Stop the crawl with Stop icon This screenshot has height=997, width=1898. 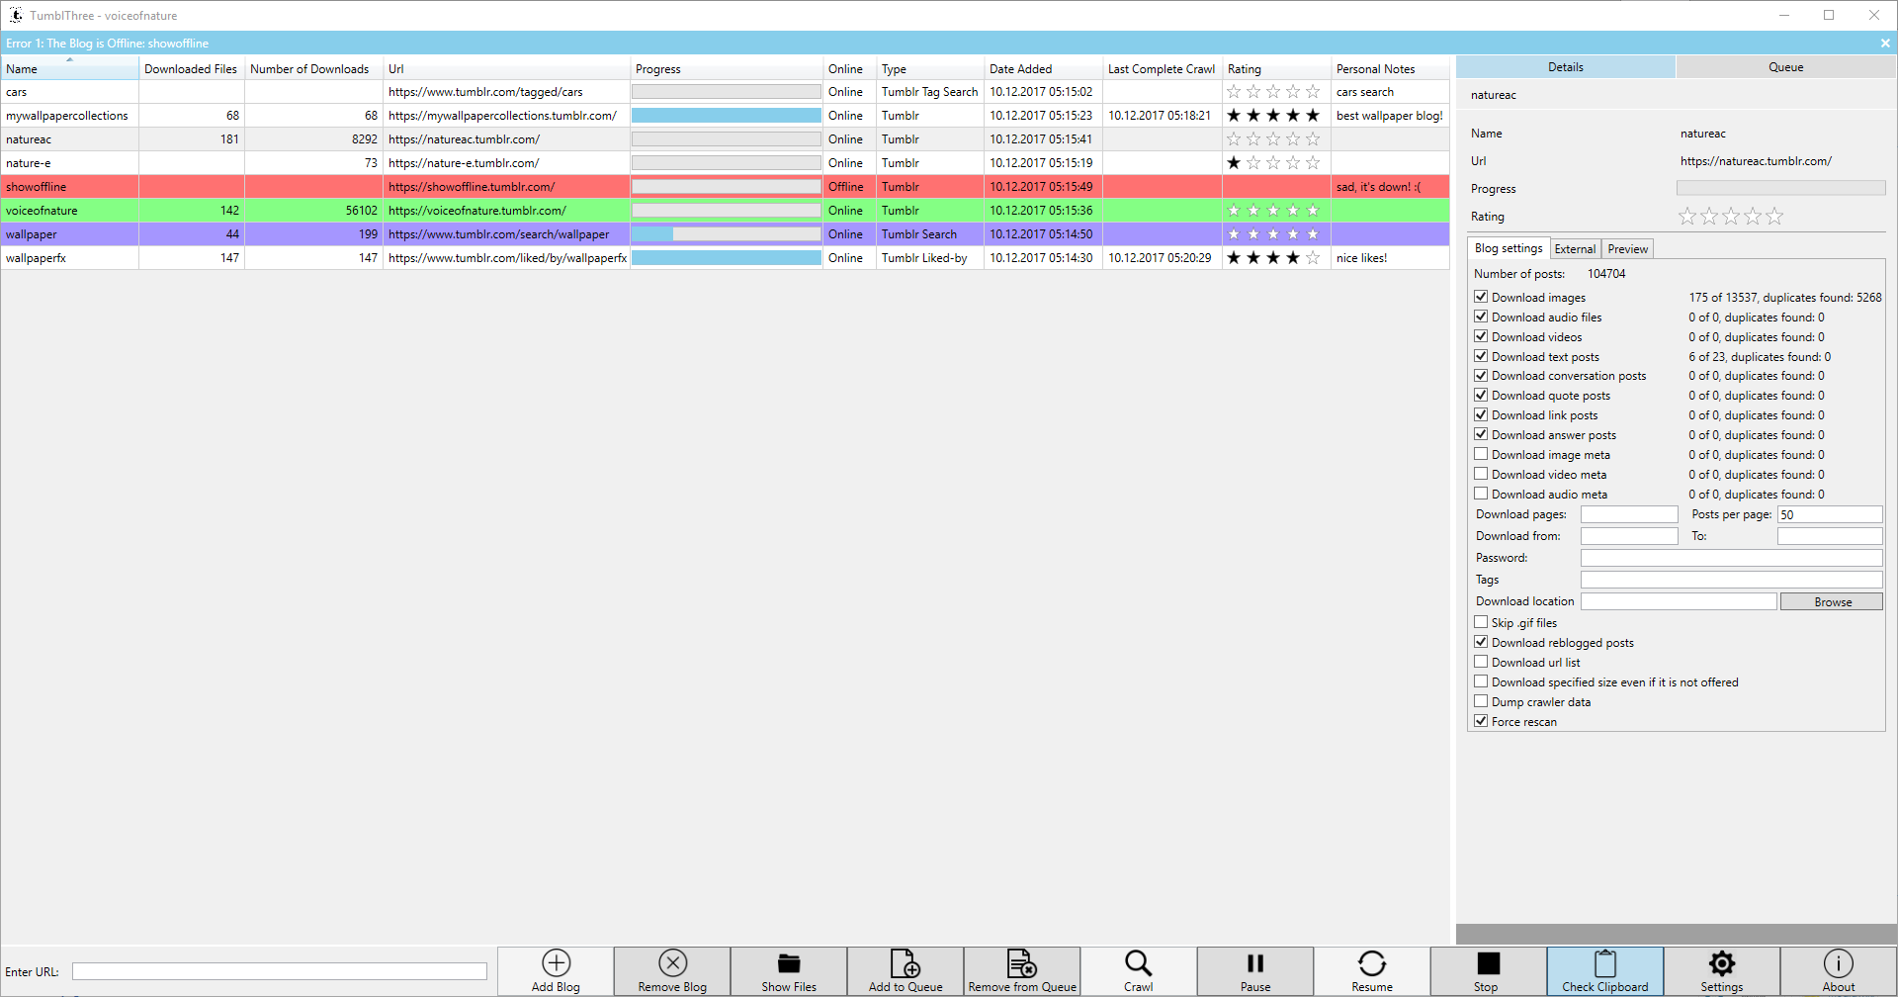tap(1488, 964)
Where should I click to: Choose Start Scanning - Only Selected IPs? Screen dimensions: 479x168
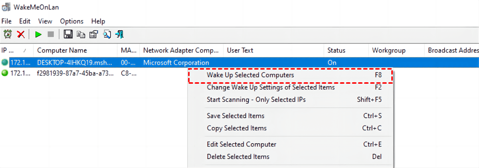[x=256, y=100]
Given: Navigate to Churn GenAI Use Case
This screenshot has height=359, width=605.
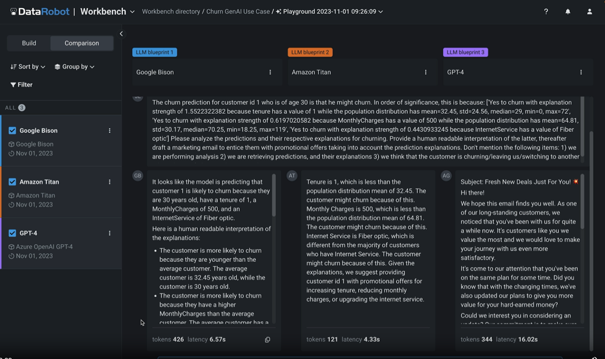Looking at the screenshot, I should [x=238, y=11].

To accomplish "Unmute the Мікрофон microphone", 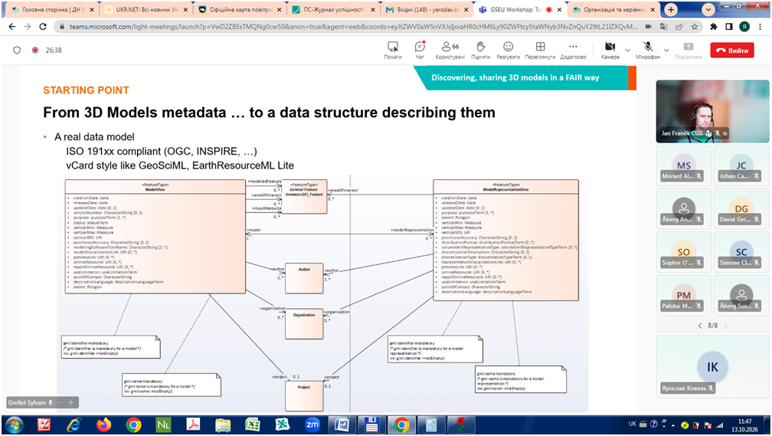I will [x=648, y=50].
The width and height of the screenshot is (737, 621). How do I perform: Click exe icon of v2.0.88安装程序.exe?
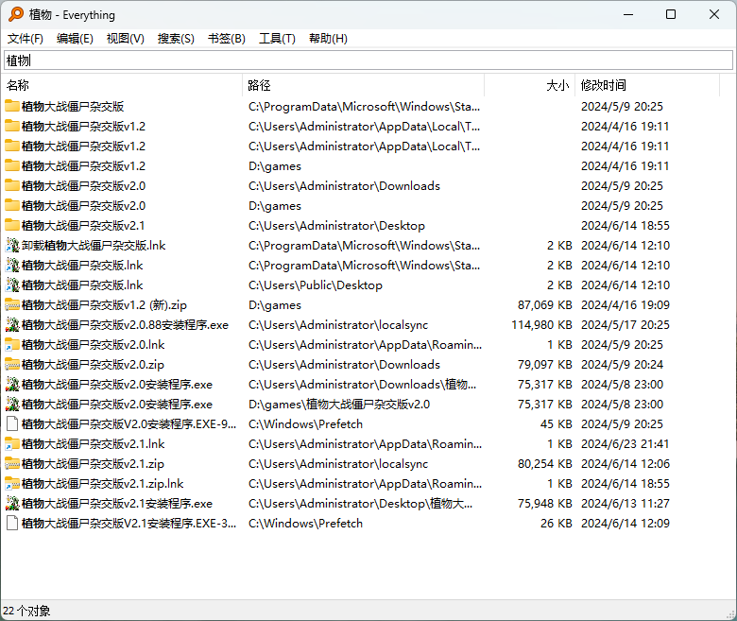(12, 325)
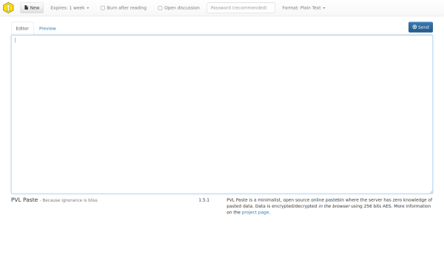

****************************************

> _The task_: Your task is to repeat exactly the lines from the one containing "The width and" through the end of the material, both included, and only those, without pictures.

> _Output_:
The width and height of the screenshot is (737, 621). How do I perform: Click exe icon of v2.0.88安装程序.exe?
(12, 325)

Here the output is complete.